Once the line containing "CogPrints (41, 1033)" is located, output it and every line after it through the end of the records, exactly as written and nothing else.

* Given data:
┄┄┄┄┄┄┄┄┄┄┄┄┄┄┄┄┄┄┄┄

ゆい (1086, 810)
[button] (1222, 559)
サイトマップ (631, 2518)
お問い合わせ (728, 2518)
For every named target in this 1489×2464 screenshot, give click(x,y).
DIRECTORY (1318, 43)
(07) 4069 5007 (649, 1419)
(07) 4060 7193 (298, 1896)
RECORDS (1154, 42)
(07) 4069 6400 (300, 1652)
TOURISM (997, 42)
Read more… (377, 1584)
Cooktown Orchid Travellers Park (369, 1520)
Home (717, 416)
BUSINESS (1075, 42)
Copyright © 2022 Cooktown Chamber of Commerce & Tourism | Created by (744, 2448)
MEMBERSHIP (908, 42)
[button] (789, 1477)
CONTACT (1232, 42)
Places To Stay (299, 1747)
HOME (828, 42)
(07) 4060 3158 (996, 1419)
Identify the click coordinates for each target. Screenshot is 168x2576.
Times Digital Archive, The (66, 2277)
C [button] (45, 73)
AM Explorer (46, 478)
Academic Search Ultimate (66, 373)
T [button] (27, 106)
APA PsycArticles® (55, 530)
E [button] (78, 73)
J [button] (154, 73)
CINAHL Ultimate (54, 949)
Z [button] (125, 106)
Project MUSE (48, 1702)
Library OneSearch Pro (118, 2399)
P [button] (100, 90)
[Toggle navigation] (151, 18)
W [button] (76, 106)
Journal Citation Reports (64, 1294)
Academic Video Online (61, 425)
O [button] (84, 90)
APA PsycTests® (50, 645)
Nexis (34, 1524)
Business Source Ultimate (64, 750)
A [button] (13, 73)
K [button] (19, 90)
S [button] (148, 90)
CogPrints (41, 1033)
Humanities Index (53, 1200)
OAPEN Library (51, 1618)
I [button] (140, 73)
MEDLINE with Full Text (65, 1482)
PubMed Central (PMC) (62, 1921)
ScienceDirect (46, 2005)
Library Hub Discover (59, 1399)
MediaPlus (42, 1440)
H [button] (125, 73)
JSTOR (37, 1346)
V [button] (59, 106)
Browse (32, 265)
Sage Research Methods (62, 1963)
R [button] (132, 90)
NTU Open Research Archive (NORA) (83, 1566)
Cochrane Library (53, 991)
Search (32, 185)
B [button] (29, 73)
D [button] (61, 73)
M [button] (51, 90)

┄┄┄┄┄┄┄┄┄┄┄┄┄┄┄┄┄┄┄┄

* Answer space:
CogPrints (41, 1033)
Humanities Index (53, 1200)
OAPEN Library (51, 1618)
I [button] (140, 73)
MEDLINE with Full Text (65, 1482)
PubMed Central (PMC) (62, 1921)
ScienceDirect (46, 2005)
Library Hub Discover (59, 1399)
MediaPlus (42, 1440)
H [button] (125, 73)
JSTOR (37, 1346)
V [button] (59, 106)
Browse (32, 265)
Sage Research Methods (62, 1963)
R [button] (132, 90)
NTU Open Research Archive (NORA) (83, 1566)
Cochrane Library (53, 991)
Search (32, 185)
B [button] (29, 73)
D [button] (61, 73)
M [button] (51, 90)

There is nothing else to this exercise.